Определяя, что объединяет столь разных ленинградских писателей, Михаил Берг в предисловии ко второму тому антологии рассуждает об обязательном отталкивании авторов “второй культуры” от официальной идеологии. Подпольных писателей объединяло неприятие советской литературы и ориентация на репрессированные, по выражению Берга, ценности, в первую очередь — следование традициям модернизма. Настаивая на необходимости социокультурной интерпретации опубликованных текстов, Берг подробно рассматривает механизмы восприятия этих текстов андеграундным читателем, видевшим себя в оппозиции к власти и искавшим в литературе именно оппозиционности, в том числе и эстетической. Однако сегодня нет уже ни той власти, ни того читателя, и становится заметно, что жесткой границы между литературой официальной и неофициальной не существовало. В советской литературе набирали популярность писатели-деревенщики, и был в андеграунде свой деревенщик, Василий И. Аксенов (в “коллекцию” включен его ранний рассказ “Костя, это — мы?”); разгоралась слава драматурга Григория Горина — и ближайшей литературной соседкой его оказывается лауреат Премии Андрея Белого Тамара Корвин, автор повести “Крысолов”, в которой, подобно Евгению Шварцу или тому же Горину, дает вариацию на тему классического сказочного сюжета. Корвин рассматривает столкновение художника с властью, толпы с музыкой, смешивая реалии современного мира со стилизованным европейским городским пейзажем прошлых веков. Еще пример — мистическая повесть Ильи Беляева “Таксидермист, или Охота на серебристоухого енота”. Чтобы ни говорили сейчас, в советской литературе рамки дозволенного расширялись, появлялись сочинения с более или менее проявленным религиозным и мистико-философским содержанием (скажем, “Альтист Данилов” Владимира Орлова или романы и рассказы полузабытого сегодня Михаила Анчарова), и повесть Беляева встает в этот ряд. Авторы андеграунда писали свободнее, писали мрачнее, писали иногда и ярче — за счет большей свободы, — но многие из них пребывали в том же самом смысловом и эстетическом поле, что и авторы официальные.

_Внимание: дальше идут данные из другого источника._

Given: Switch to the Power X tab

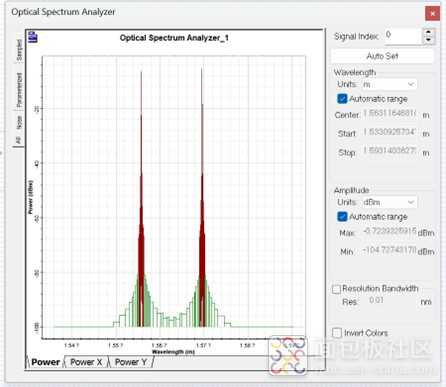Looking at the screenshot, I should pyautogui.click(x=86, y=362).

В среде авторов неофициальной литературы, судя по всему, возникло и утвердилось мнение о сокрушительном поражении ленинградского андеграунда в постсоветский период [10]. Об этом, хотя и с разных позиций, пишут, например, и Владимир Лапенков [11], и Михаил Берг, но Лапенков говорит о крахе андеграунда как социальной и культурной группы и не рассматривает отдельные тексты и судьбы отдельных авторов, а Берг противопоставляет социокультурную интерпретацию эстетической — сознательно игнорируя вторую. И иронически пишет: “Только в рамках эстетической интерпретации возможно наделение конкретной практики статусом эстетически ценной”. Но с нашей точки зрения, это как раз и неоспоримо: социальные группы могут меняться, а эстетика остается и продолжается. Об этом и свидетельствует “Коллекция”.

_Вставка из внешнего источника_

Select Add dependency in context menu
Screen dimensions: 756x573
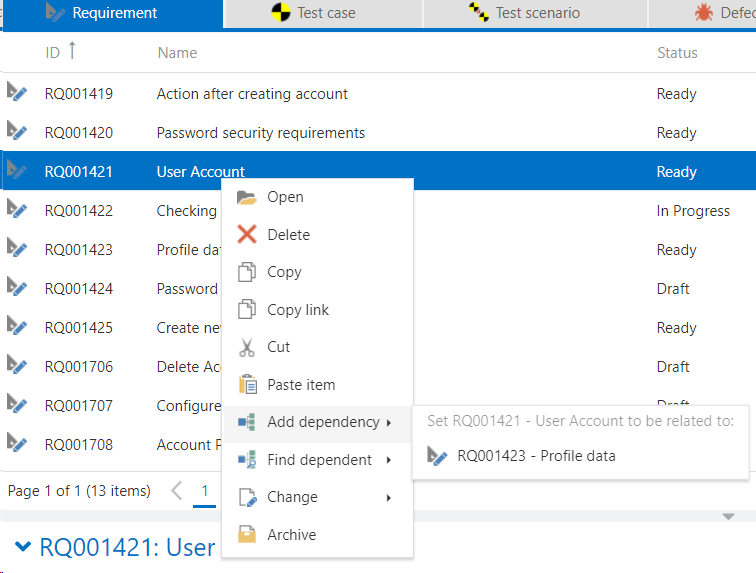point(322,422)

Сегодня у нас на глазах завершается очередной исторический и культурный период, и на выходе из 90-х ощущается необходимость провести инвентаризацию прошлого, чему и способствует двухтомник, выпущенный Издательством Ивана Лимбаха. За что оное издательство стоит поблагодарить. И подождать обещанного третьего тома, посвященного 80-м.
1) Самиздат Ленинграда. 1950-е — 1980-е. Литературная энциклопедия / Под общей редакцией Д. Северюхина. Авторы-составители: В. Долинин, Б. Иванов, Б. Останин, Д. Северюхин. М.: НЛО, 2003.
2) См.: Гатина Д. Жаркие страны. Аттракционы // Детство века [Сборник прозы и драматургии финалистов премии “Дебют” 2002 г.]. М.: Издательство Р. Элинина, 2003. С. 9—25.
3) Соло. 1991. № 6. С. 90.
4) См.: Вавилон. Вып. 10 (26). М., 2003. С. 277—284.
5) Самиздат Ленинграда. С. 560—561.
6) См.: Вахтин Б. Необходимые объяснения с самим собой // Звезда. 2000. № 11.
7) Губин умер 25 января 2003 г. См. некролог, написанный Олегом Юрьевым: http://members.aol.com/kamchran/ gubin.html. Упомянутую повесть он перерабатывал много лет. См. издание позднего варианта: Губин В. Илларион и Карлик. Повесть о том, что… СПб., 1996.
8) В 2003 г. в Петербурге вышла книга стихотворений и прозы Кудрякова “Лихая жуть”. См. рецензию: Суховей Д. Неуловимый мастер сдвига // НЛО. 2003. № 64.
9) См., например: Улановская Б. Осенний поход лягушек. СПб.: Советский писатель, 1992.
10) Заметим, что рухнула ведь не собственно “вторая культура”, а все общество, вся система отношений, весь социальный порядок советских времен — и официальный, и неофициальный.
11) Лапенков В. Форматирование андеграунда // Звезда. 2002. № 1.